He has been described as the designer who “moulded women’s bodies into the best versions possible using a needle and thread“. When Azzedine Alaïa passed away at the age of 82 (from heart failure), fashion magazines and newspapers were flooded with tributes paying homage to his prodigious sense of design and fashion. Alaia’s humble beginnings belie the legacy he left behind. He was born around 1940 to wheat farmers in Tunis, Tunisia. Growing up in Tunisia, his first apprenticeship was to a midwife with whom he helped deliver babies from the age of 10. He began his career assisting a dress-maker because, in his own words, “when I realised I couldn’t be an amazing sculptor, I changed direction”. Thanks to this decision Azzedine Alaïa has dressed celebrities from Naomi Campbell, Audrey Hepburn, Grace Jones to Michelle Obama. What many of his mannequins have in common is that they reveal the beauty of designs clothed in full bodied and curvy women. Alaia used his talents to celebrate womanhood. He changed the way the catwalk looked at women’s bodies.
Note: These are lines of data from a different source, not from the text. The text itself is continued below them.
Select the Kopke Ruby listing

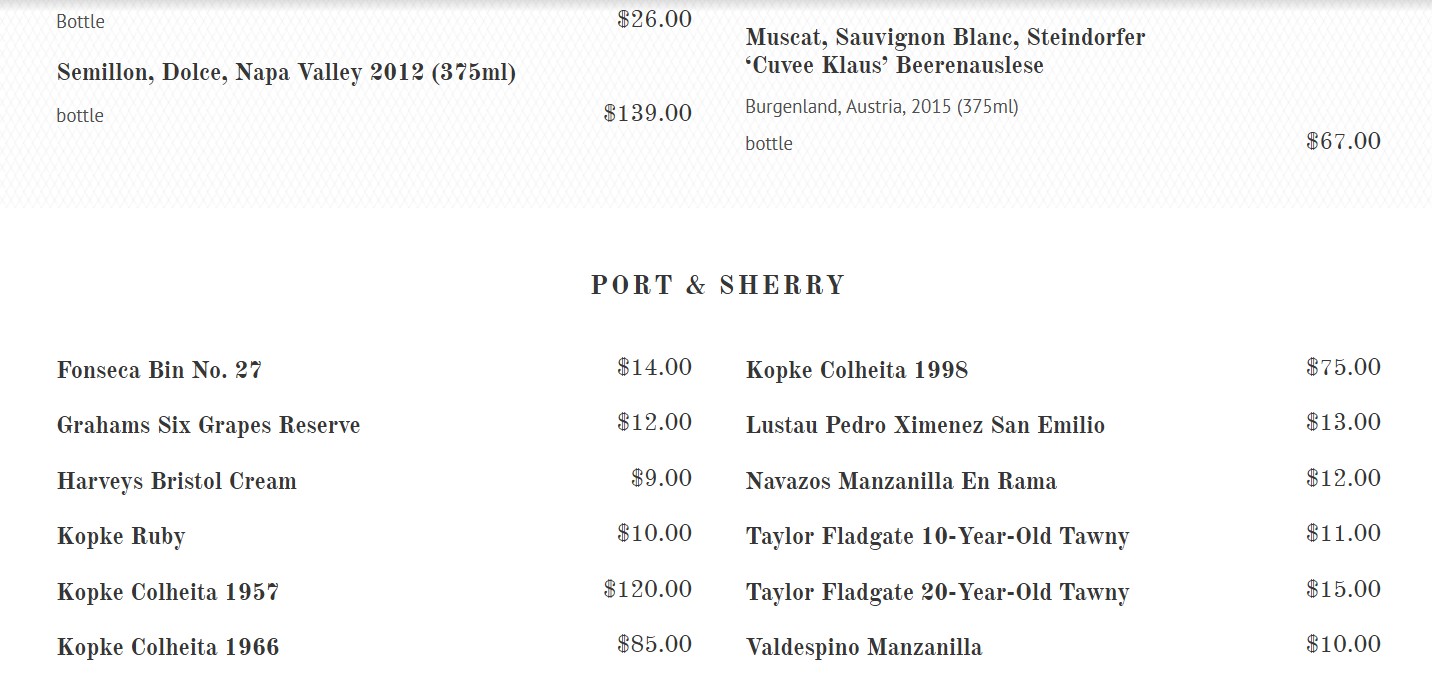point(121,536)
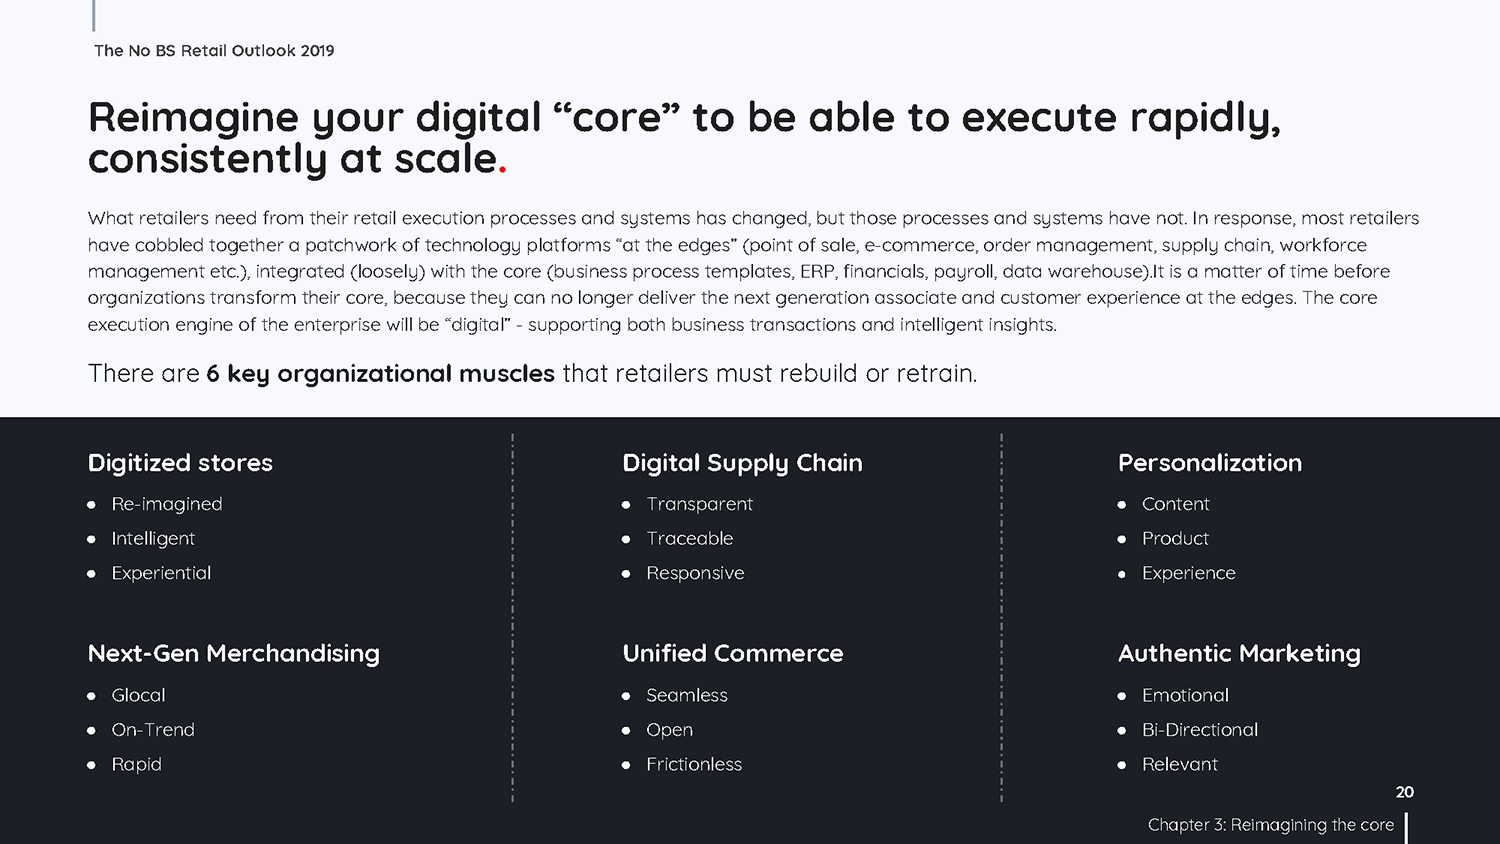Click the bold '6 key organizational muscles' text
The width and height of the screenshot is (1500, 844).
[380, 374]
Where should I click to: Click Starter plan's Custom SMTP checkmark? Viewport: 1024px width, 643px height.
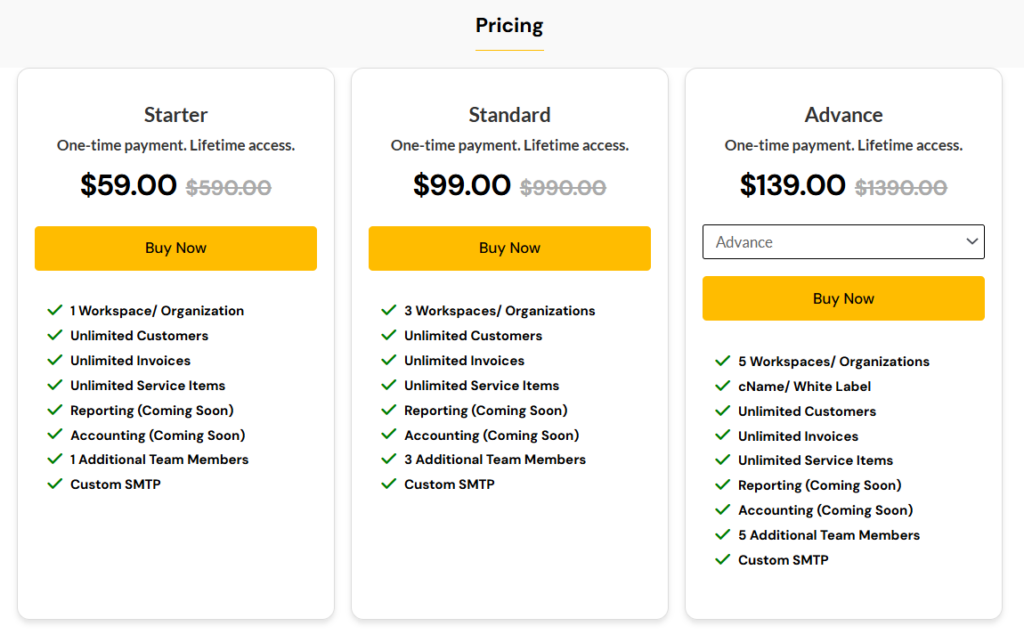point(55,484)
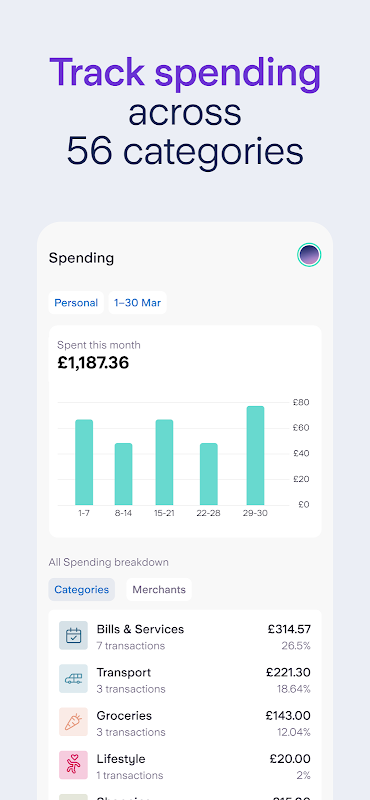Click the Bills & Services calendar icon
The image size is (370, 800).
coord(73,635)
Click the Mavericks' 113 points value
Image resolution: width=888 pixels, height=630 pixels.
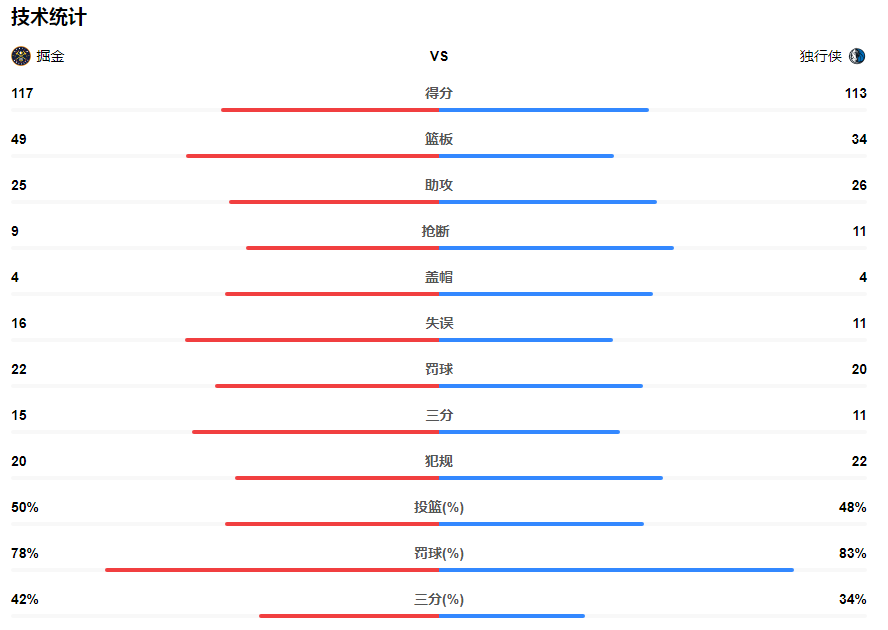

“You didn’t have to be skinny to wear his clothes,” says Sophia Neophitou, editor-in-chief of 10 Magazine and a close friend of Alaïa. “He liberated women like me, who have boobs and a bum, from being told we should wear tents all the time.
As mothers and carers we choose clothes for our children when they are passive, little angels. Once they hit the “three-nager” years and beyond, they begin to assert their taste in colours, in styles and ensembles. How do we as mothers and carers respond?
Every compliment, every remark and every look of approval or disapproval leaves a foot-print in our children’s journey towards self-love and self-esteem. They’ll never be dressed by the amazing Azzedine Alaia but as their mothers or carers we are the biggest designers and influencers in their lives.